奈美恵は、恋も何もあまりしてきていないけど、決して消極的な女の子ではなかった。むしろアグレッシブだ。常に先手必勝、自分から動く。青春だった。この恋愛も一つの青春を盛り上げてくれるピリ辛いスパイスのはずだった。
「なに?話って」
友達と協力して初恋の人を呼び出した。校舎の裏ではないが、あまり人が来ない校舎の影。お膳立てをした共犯者は結末を知りたかったがデバガメを決してしなかった。
「どんな場所にいても、学校特有のにおいがする」
緊張と不安を消すために大きく深呼吸をした奈美恵は一人、そんなことを思いながら初恋の人が来るのを待っていた。
「・・・はあ」
空を見る。足元ばかり見ていても何も変化のない地面しか見ることができないので、待っている間、空を見ることにした。
空は、周りと違って秋ではなくいつもの青空だった。少し、白みがかった秋っぽい青空だ。赤さは微塵もない気持ちのいい青空だ。

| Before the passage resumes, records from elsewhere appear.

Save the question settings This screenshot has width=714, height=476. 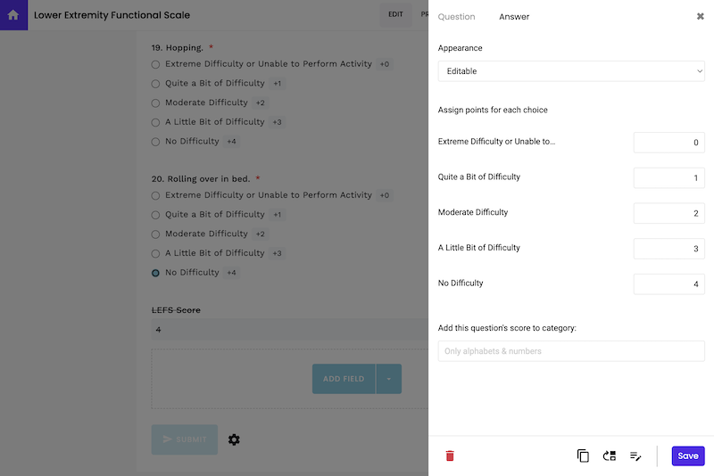tap(687, 455)
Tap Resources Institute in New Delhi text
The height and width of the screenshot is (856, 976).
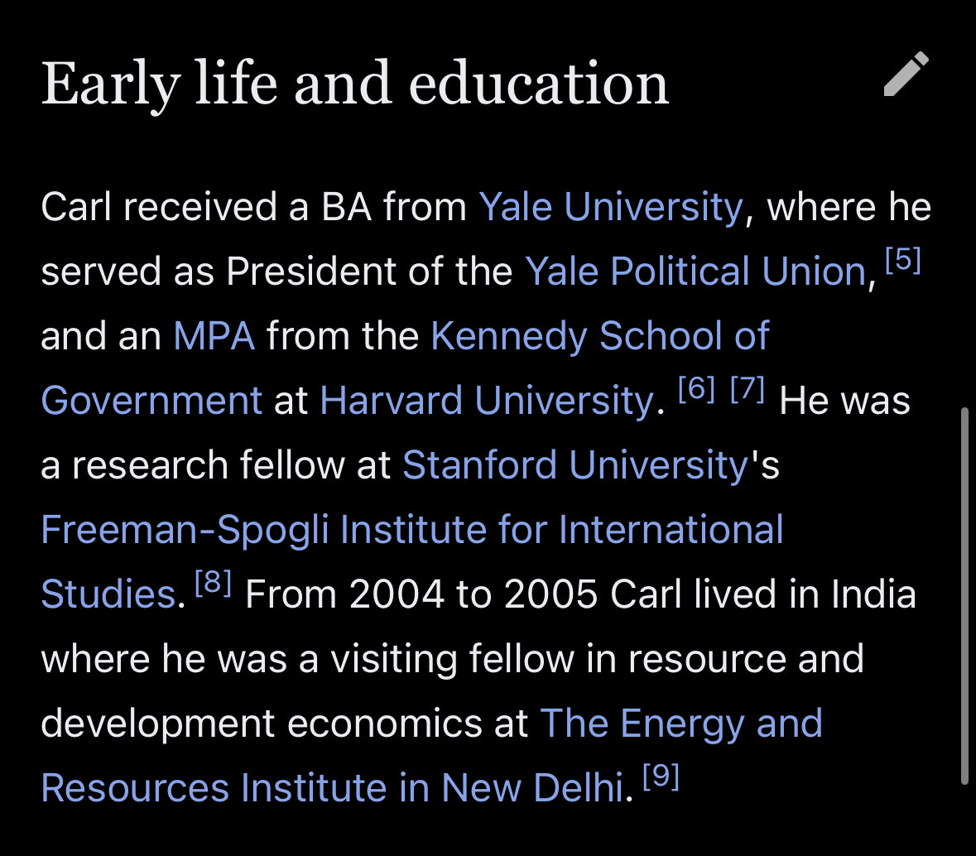331,788
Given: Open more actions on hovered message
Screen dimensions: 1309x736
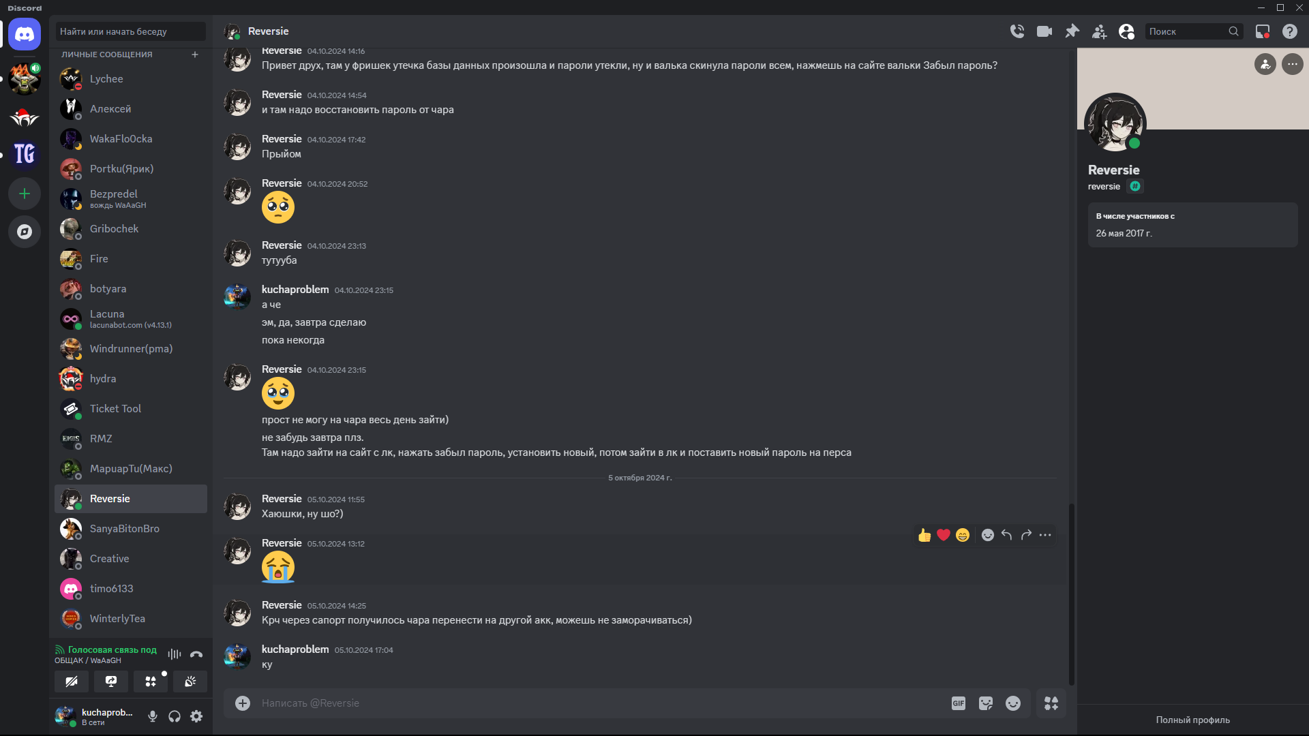Looking at the screenshot, I should pos(1045,535).
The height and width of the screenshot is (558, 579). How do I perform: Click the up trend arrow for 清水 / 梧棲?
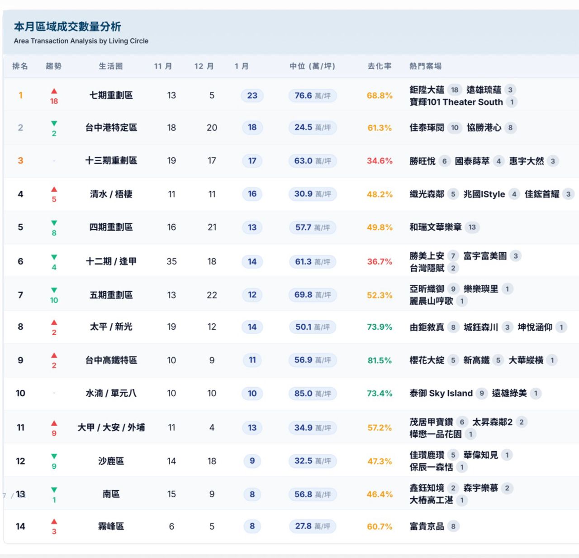[x=54, y=189]
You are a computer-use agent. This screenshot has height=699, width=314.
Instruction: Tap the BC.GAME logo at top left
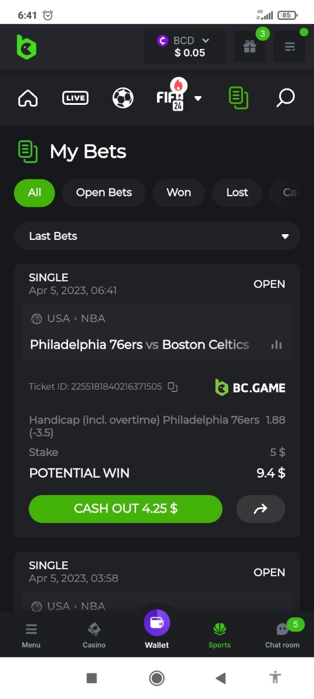[x=27, y=47]
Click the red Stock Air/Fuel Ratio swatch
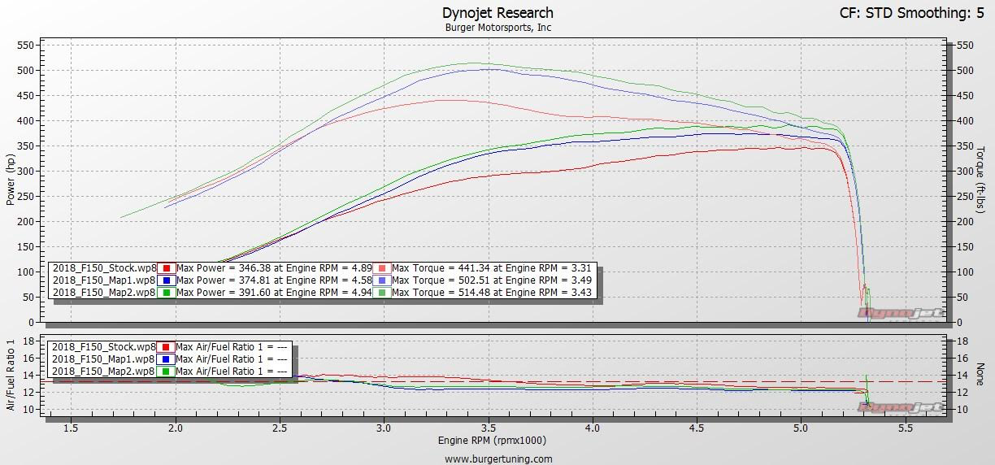The height and width of the screenshot is (465, 995). (x=167, y=346)
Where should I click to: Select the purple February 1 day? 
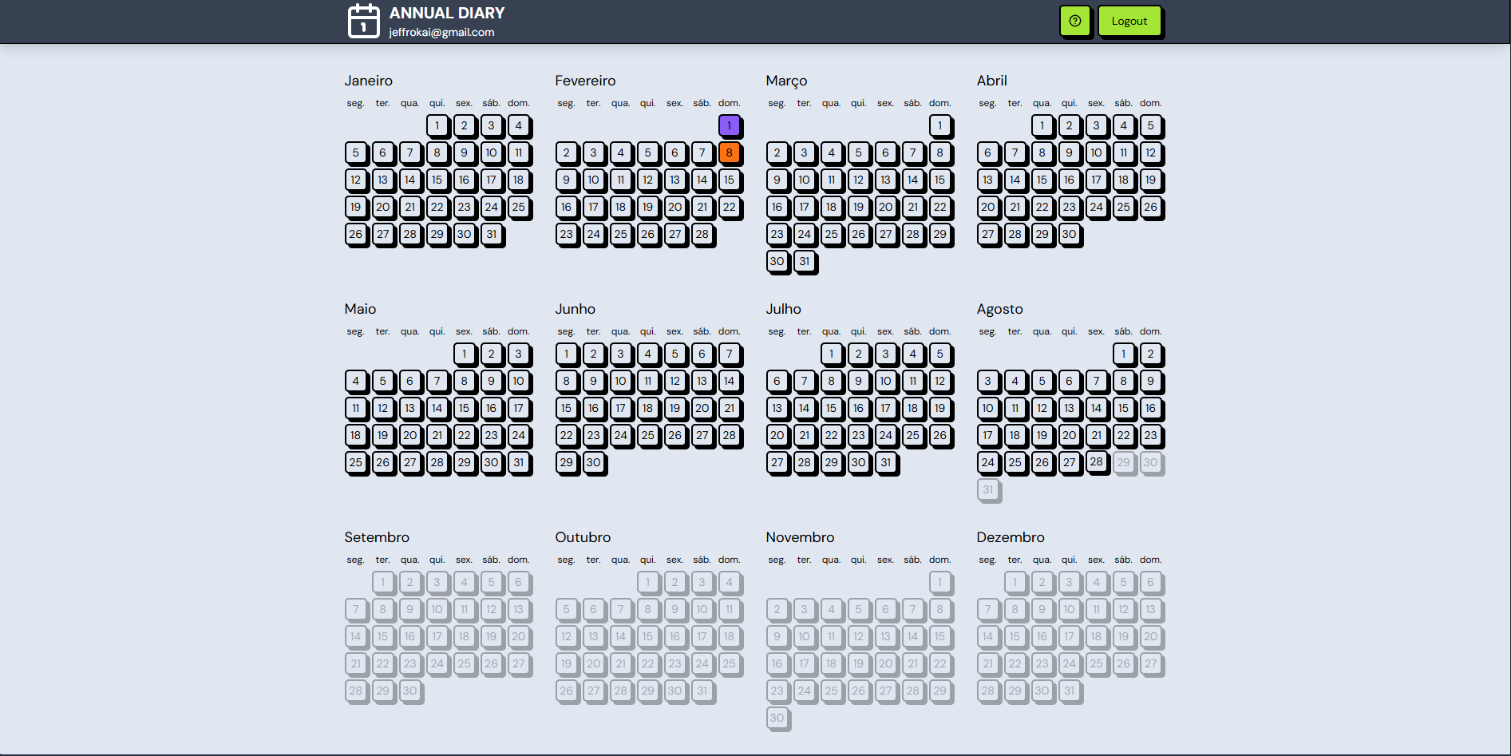pos(729,125)
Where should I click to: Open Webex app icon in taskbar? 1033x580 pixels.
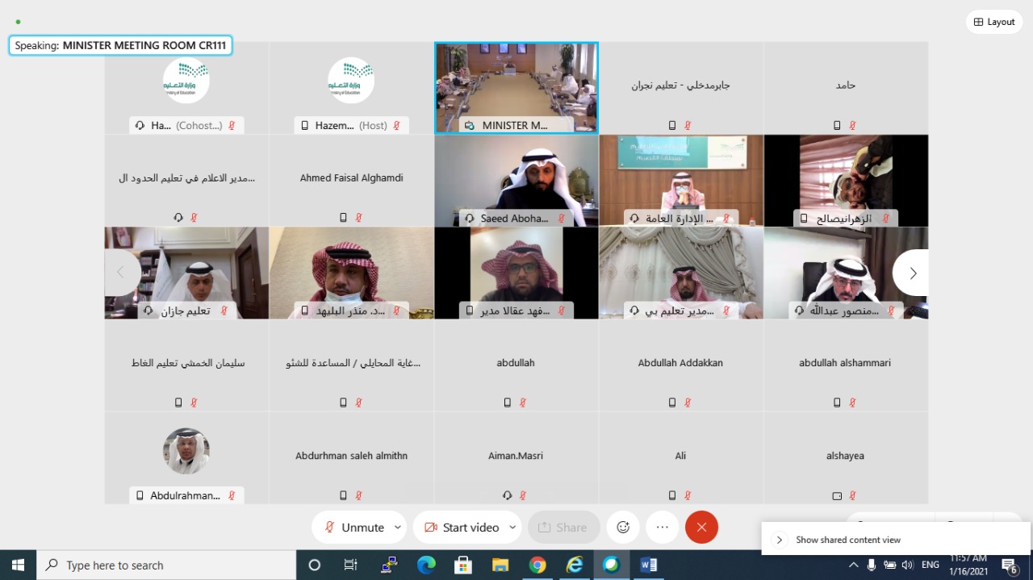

『これから』来る結果は『これから』が来ないと分からない。けど、この行動に、自分の行動に今は後悔していない。後悔はなんにでもついてくる。しかし、それは必ず後にやってくる。失敗も成功も後悔も喜びも、事を起こした後の結果だ。何もしないでも来る後悔には一番出会いたくない。
「頑張って奈美恵。頑張って」
一人で待っている間にできることは精一杯の独り言だけだ。それも励ましの独り言。自分を奮い立たせることができるのは常に自分だけ。普段は自分のことを名前でなんか恥ずかしくて呼ばないけど、今は私が奈美恵を励ましているんだ。強張って体が熱くなっているからか、吹く風も寒いのか暖かいのか分からなくなってきた。時間も空間も、どこにいるのかも何をしようとしているのかも、分からなくなってきていた。
うれしくもないのに笑顔になり、哀しくもないのに号泣しそう。頭の中がグルグルしすぎてパンクしそう。意識は頭の中にあるのに、外にまで出てしまったようだ。髪の毛が風でたなびく。撫でられているような打ち付けられているような、もうよくわからない。いい加減、早く来いよ。